Une vie qui ne serait qu’un long
fleuve tranquille ne semble pas interpeler l’auteur. Il lui faut la surprise
des cascades, le vertige des chutes et la fulgurance des torrents. Dans Ne
pars pas avant moi, Jean-Marie
Rouart revient sur les pages les plus
tumultueuses, les plus denses de sa vie : ce sont les amitiés qui
corrigent les inégalités héritées, le préjudice d’une scolarité juste passable
et qui ouvrent les horizons de l’infini qui n’est pas que littéraire. L’auteur
pense surtout à Jean d’Ormesson à qui cette autobiographie romancée – comme
toutes les autobiographies – doit son titre euphémique. L’éloge de l’amitié
(d’Ormesson, François Nourrissier, Lévi-Strauss…) est avant tout éloge de la
camaraderie, du chemin qui s’offre à deux sensibilités et qui console des déconvenues de l’amour. Oui, l’amitié
semble plus encline à la fidélité que l’amour souvent rongé par cette incurable
propension vers l’inconstance, comme l’était
l’amour de Solange. Ce livre insinue que la vie
coule trop paisiblement. Il passe de longs moments entre une rencontre et une
autre. Or, l’auteur veut plus d’orages, plus de coups de foudre et plus de ces ouvrages
dont la lecture vous marque pour la vie. Trop lente, la vie demande à être
réécrite, à être élaguée de ces moments où il ne se passe rien. Car ces moments
sans frémissements, sans ferveur font trop penser à l’antonyme de la vie. Mais
le paradoxe de la vie est qu’elle ne se nourrit pas seulement de réussites. Lisant
Jean-Marie Rouart, on se prend à penser que, par exemple, les amours
contrariées sont plus fructueuses, sans doute parce qu’elles réalisent ce vœu
du désir demeurant désir – pour paraphraser Char.

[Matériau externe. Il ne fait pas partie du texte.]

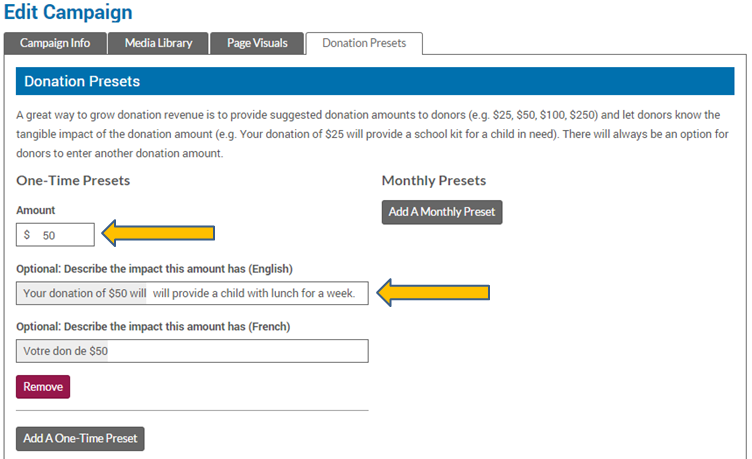The width and height of the screenshot is (752, 459).
Task: Open the Campaign Info tab
Action: point(54,43)
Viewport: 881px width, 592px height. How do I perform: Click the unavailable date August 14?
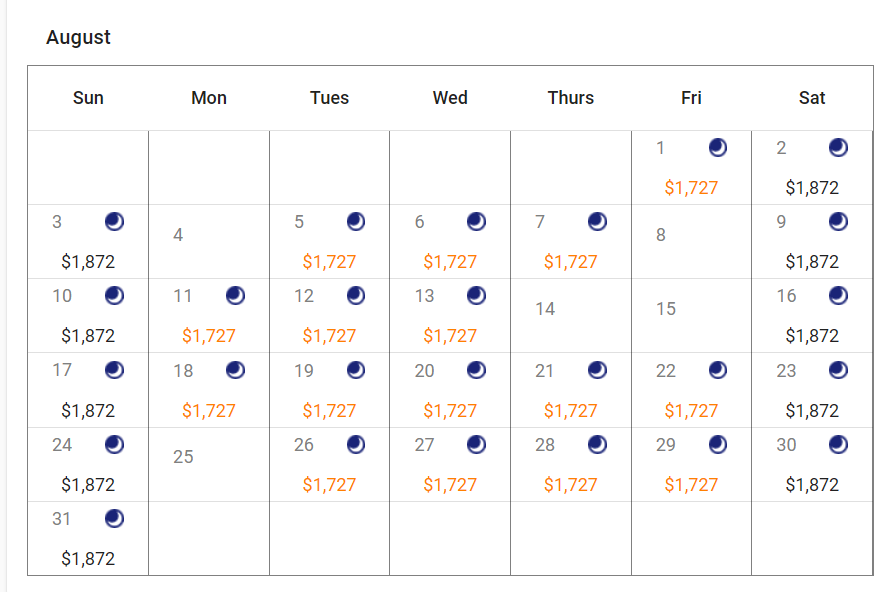(x=545, y=309)
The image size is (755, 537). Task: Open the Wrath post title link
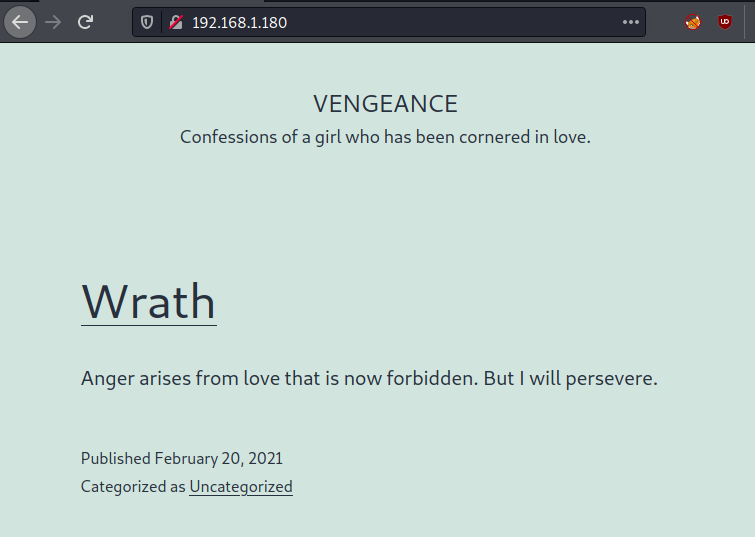pyautogui.click(x=149, y=302)
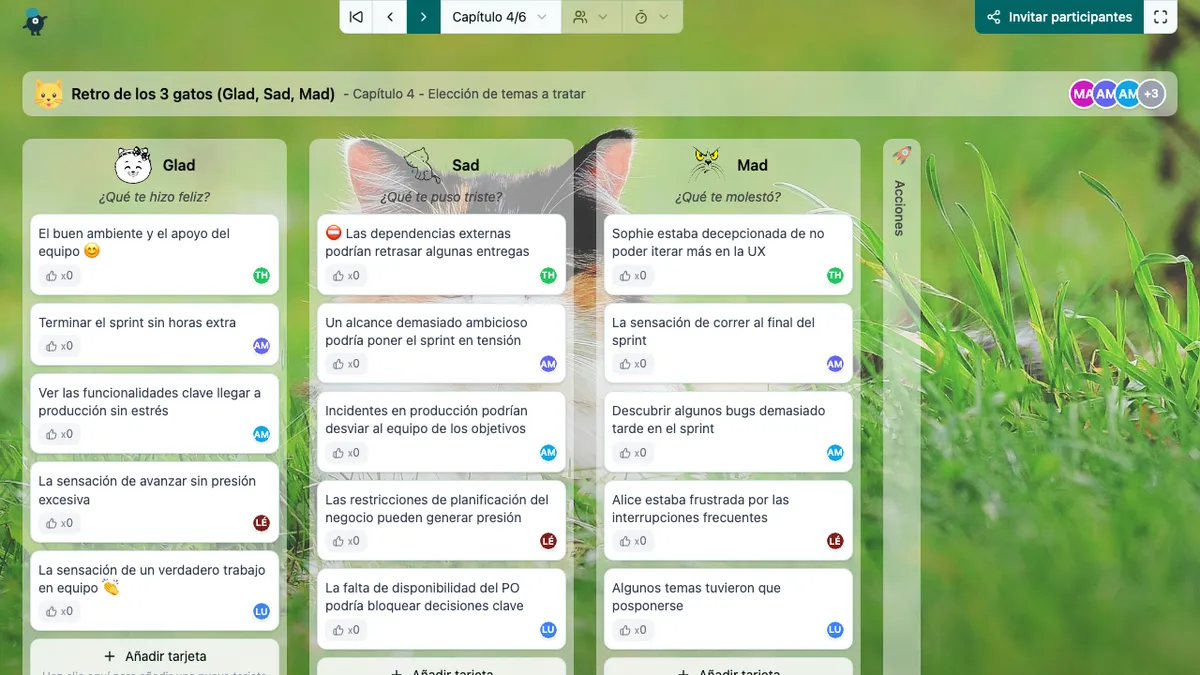1200x675 pixels.
Task: Click the Mad cat icon
Action: pyautogui.click(x=707, y=164)
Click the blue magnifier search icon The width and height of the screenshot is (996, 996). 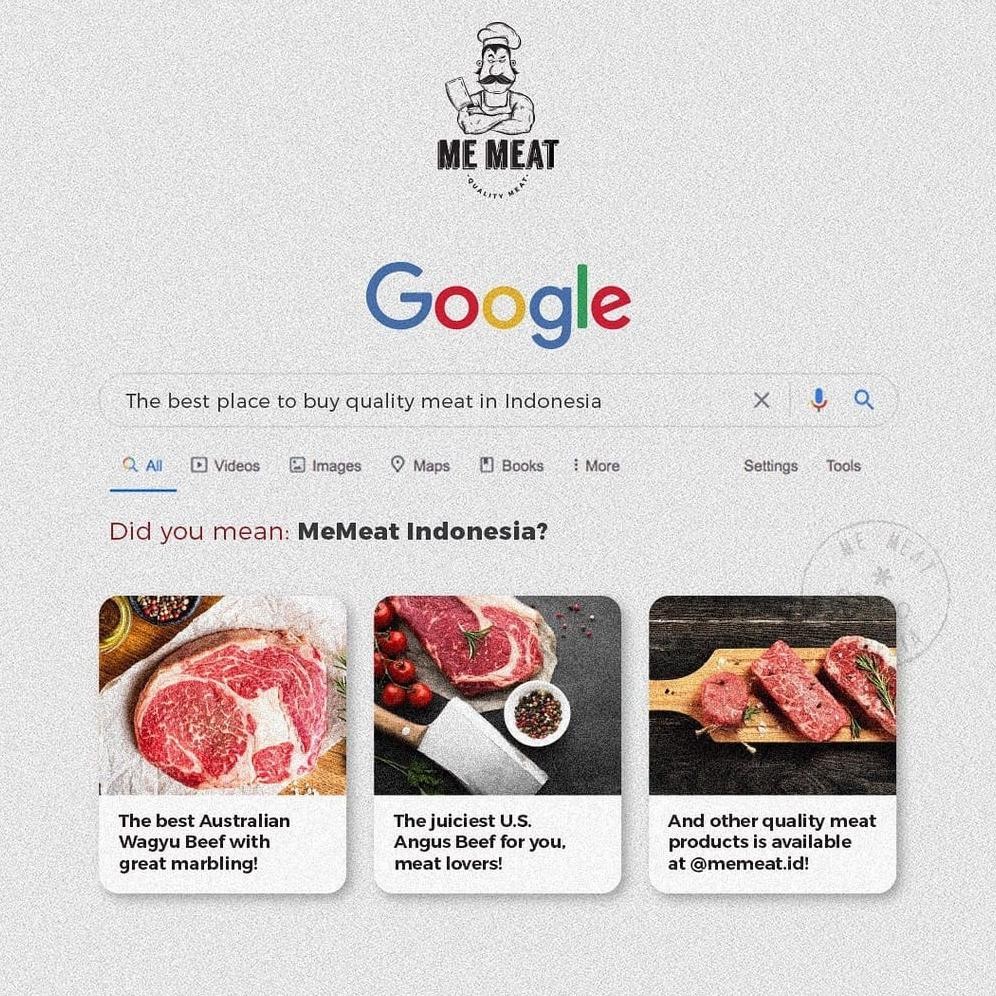(x=863, y=400)
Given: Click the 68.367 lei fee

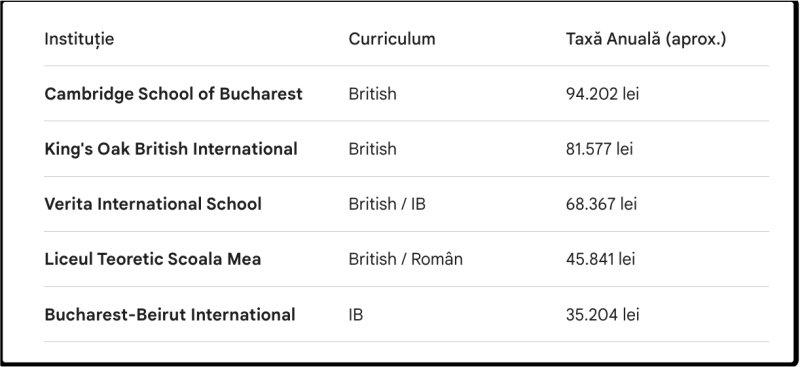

Voici une œuvre qui aspire à
confondre vie et écriture de la vie, à prêter à la lenteur du vécu la promptitude et la prestance
d’une belle plume.
Se référant à ces aveux, on pu
rapprocher Jean-Marie Rouart de Musset. Ne pars pas avant moi nous fait penser plutôt à un hédoniste préférant
à tout autre les plaisirs de l’intelligence. Cette intelligence qui aime à savourer
plaisirs et déplaisirs de l’amour comme pour signifier que sa première vertu
est de tout convertir en objet de réflexion. La réussite tient dans le récit de
cette conversion, dans le texte corrigeant les imperfections du vivre.